De nombreux barrages routiers sont installés dans le sens France-Belgique et leur voiture est contrôlée à plusieurs reprises. Mais Salah Abdeslam n'a pas encore été identifié et n'est donc pas appréhendé. Au poste frontière de Hensies, ils sont même interrogés par une journaliste de la RTBF qui réalise un micro-trottoir pour recueillir les réactions des automobilistes impactés par ces barrages. "Celui-là, c'est le troisième. Troisième contrôle. Franchement, on a trouvé ça un peu abusif. Mais on a compris un petit peu le sens de... Le pourquoi. Après, on a su le pourquoi", se plaignent-ils, les voix se mélangeant, sans savoir laquelle appartient à Salah Abdeslam. 
 
La journaliste Charlotte Legrand se souvient de cet échange. "Je ne me souviens ni de la marque de la voiture ni de la couleur. Il y avait trois jeunes qui semblaient très fatigués, le visage chiffonné. Celui à l'arrière était emmitouflé dans une espèce de doudoune ou un duvet", explique-t-elle auprès de la RTBF. "Ils n'étaient pas spécialement sympathiques, mais ils ont répondu à mes questions le temps que leurs cartes d'identité soient contrôlées. Quand ils ont récupéré leurs papiers, ils ont coupé court à la conversation et ont remonté leur vitre. Ils m'ont un peu éjectée", poursuit-elle. 

À ce moment-là, elle ne sait pas qu'elle vient d'interviewer l'homme le plus recherché de France. Mais une fois les informations diffusées dans la presse, elle s'interroge. "Quand on a commencé à voir les images des caméras de surveillance de la station service où Salah Abdeslam est avec Amri et Attou, l'idée a commencé à faire son chemin. Quelques collègues m'ont chambrée : 'Tu n'aurais pas fait l'interview de Salah, par hasard ?'", se remémore-t-elle.

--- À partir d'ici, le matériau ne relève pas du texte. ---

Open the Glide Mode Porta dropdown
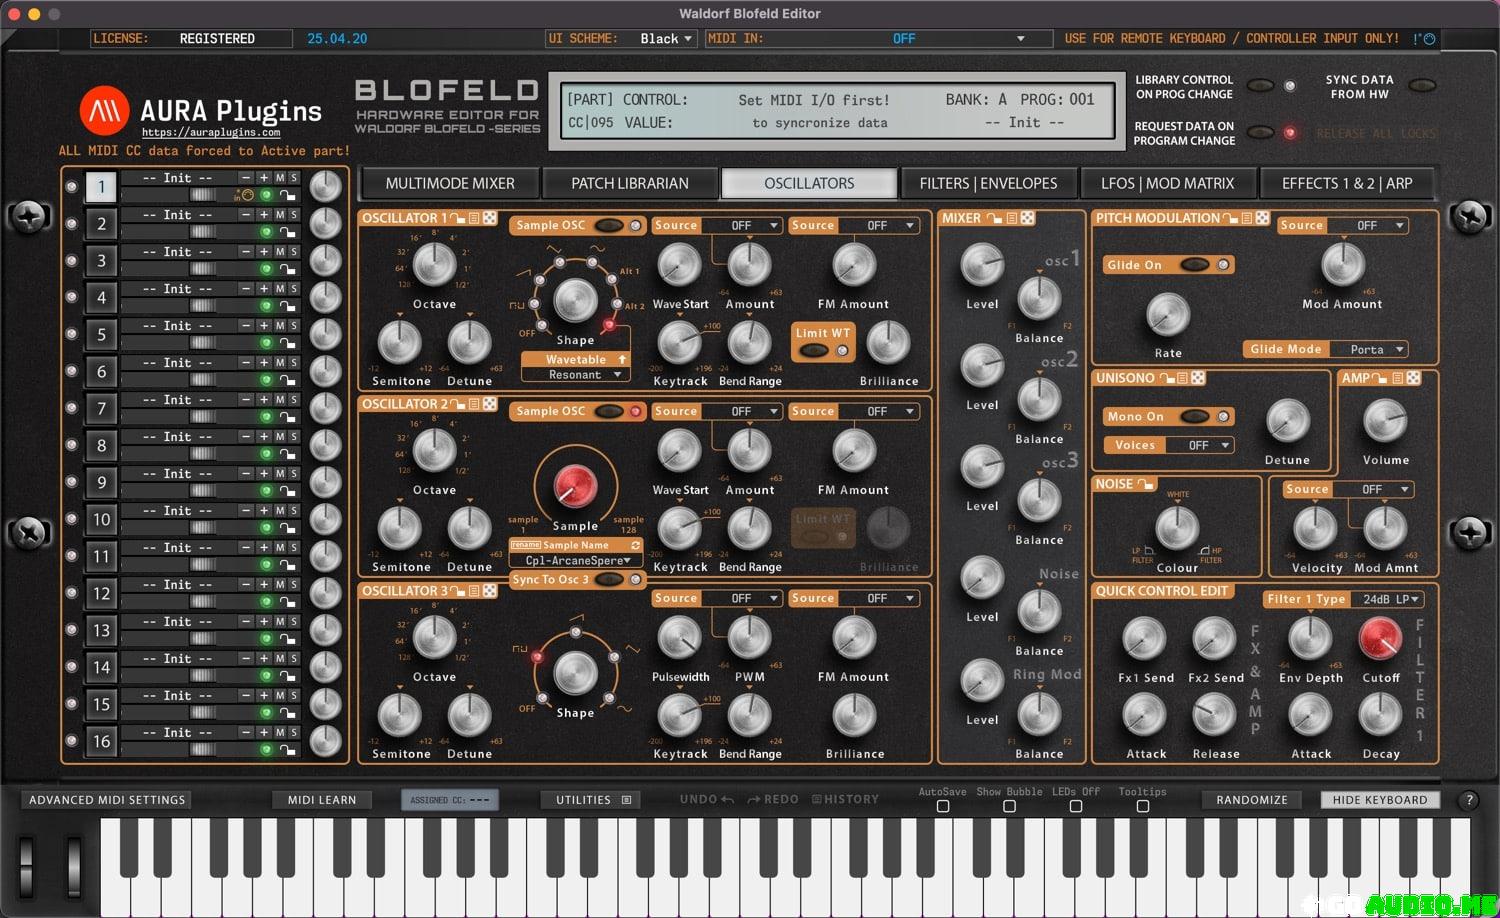Screen dimensions: 1500x918 (x=1377, y=349)
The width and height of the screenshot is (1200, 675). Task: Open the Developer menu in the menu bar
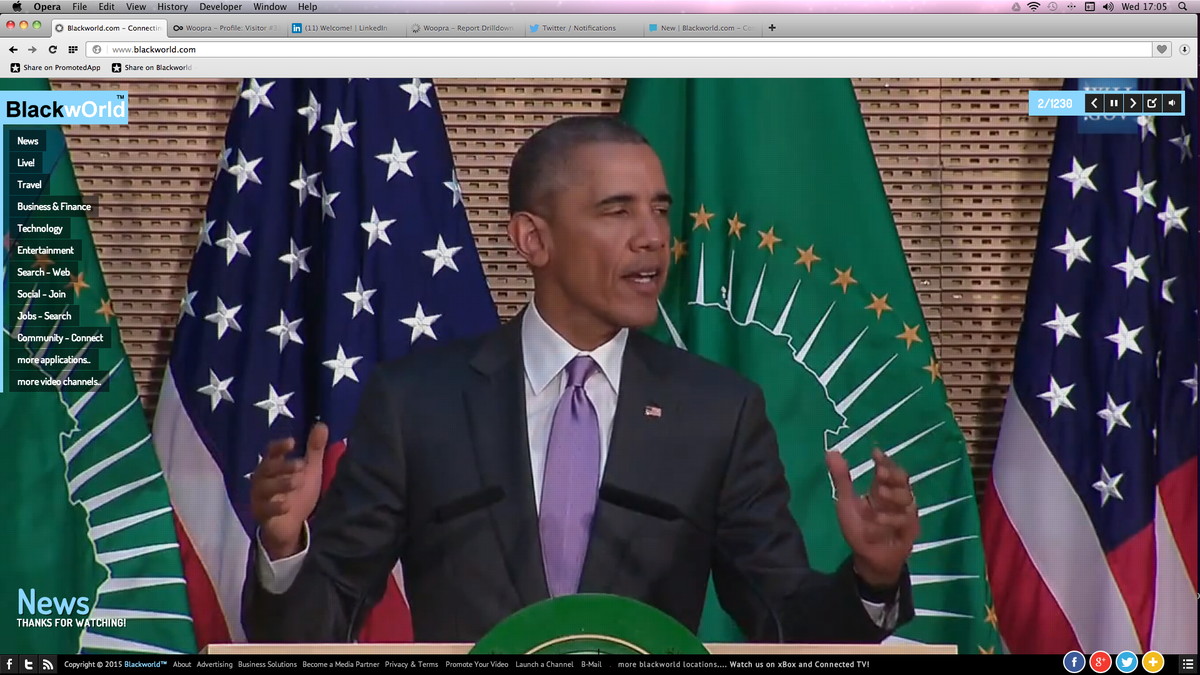(x=219, y=6)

"Les vantardises" d'Abdeslam confirment l'interview

Elle en aura la confirmation en prenant connaissance des retranscriptions des écoutes de sa cellule de la prison de Bruges, après son arrestation le 18 mars 2016 à Molenbeek. Il parle avec ses voisins de cellule Mehdi Nemmouche, le terroriste du Musée juif de Belgique et Mohamed Bakkali, un des logisticiens des attentats du 13 novembre. Il commente un reportage de la BBC qui évoque son retour en voiture avec Amri et Attou, et assure avoir lui-même répondu à une interview : "J'ai parlé en me référant aux infos du journal. Elle (la journaliste) me dit : 'Vous trouvez ça normal qu'il y ait des barrages comme ça ?'. J'ai dit : 'Oui, c'est tout à fait normal'. 

Le doute est alors levé. "Sans les vantardises de Salah Abdeslam, j'en serais restée au stade du doute. Aujourd'hui, je veux rester objective et je refuse de me faire des films", affirme Charlotte Legrand. "Mais j'ai éprouvé un certain malaise. Je craignais qu'on m'accuse d'avoir manqué de discernement lors de cette interview. Je me suis sentie bizarrement un peu coupable. Et puis, je me remémore les faits. À ce moment-là, je n'avais tout simplement pas les éléments pour reconnaitre Abdeslam. Ni moi, ni la police", estime-t-elle.